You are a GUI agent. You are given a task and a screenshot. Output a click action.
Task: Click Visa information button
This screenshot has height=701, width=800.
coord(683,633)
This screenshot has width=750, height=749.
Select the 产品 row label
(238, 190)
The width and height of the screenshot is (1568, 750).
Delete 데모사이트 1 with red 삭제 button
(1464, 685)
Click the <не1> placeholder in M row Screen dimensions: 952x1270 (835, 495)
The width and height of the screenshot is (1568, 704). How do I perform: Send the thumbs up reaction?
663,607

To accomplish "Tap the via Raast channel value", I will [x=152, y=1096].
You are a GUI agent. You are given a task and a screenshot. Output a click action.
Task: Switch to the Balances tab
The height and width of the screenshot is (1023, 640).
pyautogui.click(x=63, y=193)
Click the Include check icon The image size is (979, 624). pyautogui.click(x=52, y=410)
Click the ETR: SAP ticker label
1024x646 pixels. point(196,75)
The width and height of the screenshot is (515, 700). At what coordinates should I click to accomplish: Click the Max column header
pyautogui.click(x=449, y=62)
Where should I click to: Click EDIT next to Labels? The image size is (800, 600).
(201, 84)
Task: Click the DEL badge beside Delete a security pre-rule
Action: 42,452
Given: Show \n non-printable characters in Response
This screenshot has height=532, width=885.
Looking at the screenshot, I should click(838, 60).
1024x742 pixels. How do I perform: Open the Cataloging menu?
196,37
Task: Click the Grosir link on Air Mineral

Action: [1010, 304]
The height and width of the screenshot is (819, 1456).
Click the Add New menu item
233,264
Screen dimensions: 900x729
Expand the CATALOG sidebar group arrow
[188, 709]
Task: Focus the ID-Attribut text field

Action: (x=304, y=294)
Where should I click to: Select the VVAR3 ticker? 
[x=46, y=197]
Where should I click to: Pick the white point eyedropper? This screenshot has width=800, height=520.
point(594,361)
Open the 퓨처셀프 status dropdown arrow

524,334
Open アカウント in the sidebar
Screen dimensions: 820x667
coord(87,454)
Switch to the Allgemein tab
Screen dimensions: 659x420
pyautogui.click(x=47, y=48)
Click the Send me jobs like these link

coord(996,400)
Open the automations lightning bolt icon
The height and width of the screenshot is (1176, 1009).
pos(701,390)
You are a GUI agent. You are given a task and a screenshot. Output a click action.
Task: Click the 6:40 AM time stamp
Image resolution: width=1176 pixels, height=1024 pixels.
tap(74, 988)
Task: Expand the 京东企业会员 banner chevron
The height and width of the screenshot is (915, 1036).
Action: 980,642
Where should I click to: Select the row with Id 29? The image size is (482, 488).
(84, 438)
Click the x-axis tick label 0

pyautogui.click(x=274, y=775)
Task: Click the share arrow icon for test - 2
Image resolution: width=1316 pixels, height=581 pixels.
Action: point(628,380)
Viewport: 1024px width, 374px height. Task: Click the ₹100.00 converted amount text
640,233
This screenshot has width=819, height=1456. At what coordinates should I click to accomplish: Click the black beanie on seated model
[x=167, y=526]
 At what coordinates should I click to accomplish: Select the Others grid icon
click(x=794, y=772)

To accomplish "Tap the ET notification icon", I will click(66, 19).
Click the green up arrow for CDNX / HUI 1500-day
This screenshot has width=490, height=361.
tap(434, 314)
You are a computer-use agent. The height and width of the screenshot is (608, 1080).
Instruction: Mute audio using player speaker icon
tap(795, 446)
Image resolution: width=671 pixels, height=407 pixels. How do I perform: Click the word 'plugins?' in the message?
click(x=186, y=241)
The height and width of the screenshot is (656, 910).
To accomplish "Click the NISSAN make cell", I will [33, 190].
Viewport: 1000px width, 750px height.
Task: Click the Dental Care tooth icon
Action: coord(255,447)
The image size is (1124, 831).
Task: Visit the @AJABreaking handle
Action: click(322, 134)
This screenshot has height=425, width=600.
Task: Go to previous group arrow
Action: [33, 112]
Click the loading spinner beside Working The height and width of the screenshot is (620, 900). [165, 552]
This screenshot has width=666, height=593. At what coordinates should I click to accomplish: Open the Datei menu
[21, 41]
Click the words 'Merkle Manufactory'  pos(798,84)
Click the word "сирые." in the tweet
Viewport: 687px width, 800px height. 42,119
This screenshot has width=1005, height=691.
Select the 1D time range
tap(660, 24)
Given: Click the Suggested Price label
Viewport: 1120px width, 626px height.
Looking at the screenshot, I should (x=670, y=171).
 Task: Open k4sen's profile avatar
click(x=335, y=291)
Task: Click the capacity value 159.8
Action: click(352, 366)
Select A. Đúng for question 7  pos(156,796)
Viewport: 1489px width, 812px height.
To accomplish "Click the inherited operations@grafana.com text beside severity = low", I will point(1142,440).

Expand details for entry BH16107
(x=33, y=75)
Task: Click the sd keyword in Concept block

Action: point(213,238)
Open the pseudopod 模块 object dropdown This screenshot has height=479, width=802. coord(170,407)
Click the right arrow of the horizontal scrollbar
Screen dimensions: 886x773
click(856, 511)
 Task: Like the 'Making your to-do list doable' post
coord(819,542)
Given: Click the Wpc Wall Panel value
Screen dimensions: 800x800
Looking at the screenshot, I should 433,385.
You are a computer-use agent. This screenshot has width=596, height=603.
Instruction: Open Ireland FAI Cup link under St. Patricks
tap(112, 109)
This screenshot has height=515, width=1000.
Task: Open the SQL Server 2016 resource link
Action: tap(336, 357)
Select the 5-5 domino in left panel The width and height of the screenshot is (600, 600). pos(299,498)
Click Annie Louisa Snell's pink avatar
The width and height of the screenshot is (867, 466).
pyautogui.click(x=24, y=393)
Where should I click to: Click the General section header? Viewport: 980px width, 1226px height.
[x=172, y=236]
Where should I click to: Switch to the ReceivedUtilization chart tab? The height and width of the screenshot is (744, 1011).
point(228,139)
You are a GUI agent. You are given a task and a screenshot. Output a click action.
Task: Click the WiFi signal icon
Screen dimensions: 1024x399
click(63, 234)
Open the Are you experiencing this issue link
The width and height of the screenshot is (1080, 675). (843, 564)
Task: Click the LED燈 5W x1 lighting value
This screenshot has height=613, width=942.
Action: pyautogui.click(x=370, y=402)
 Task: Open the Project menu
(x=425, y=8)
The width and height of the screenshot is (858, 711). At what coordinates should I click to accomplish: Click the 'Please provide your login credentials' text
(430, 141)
☆ ☆ ☆ ☆
What to do ▸ Which lines above include "computer"? Show each of them by copying it.

Expected answer ▸
You are a computer-use agent. The height and width of the screenshot is (608, 1080).
You are a computer-use agent. This screenshot has width=596, height=603.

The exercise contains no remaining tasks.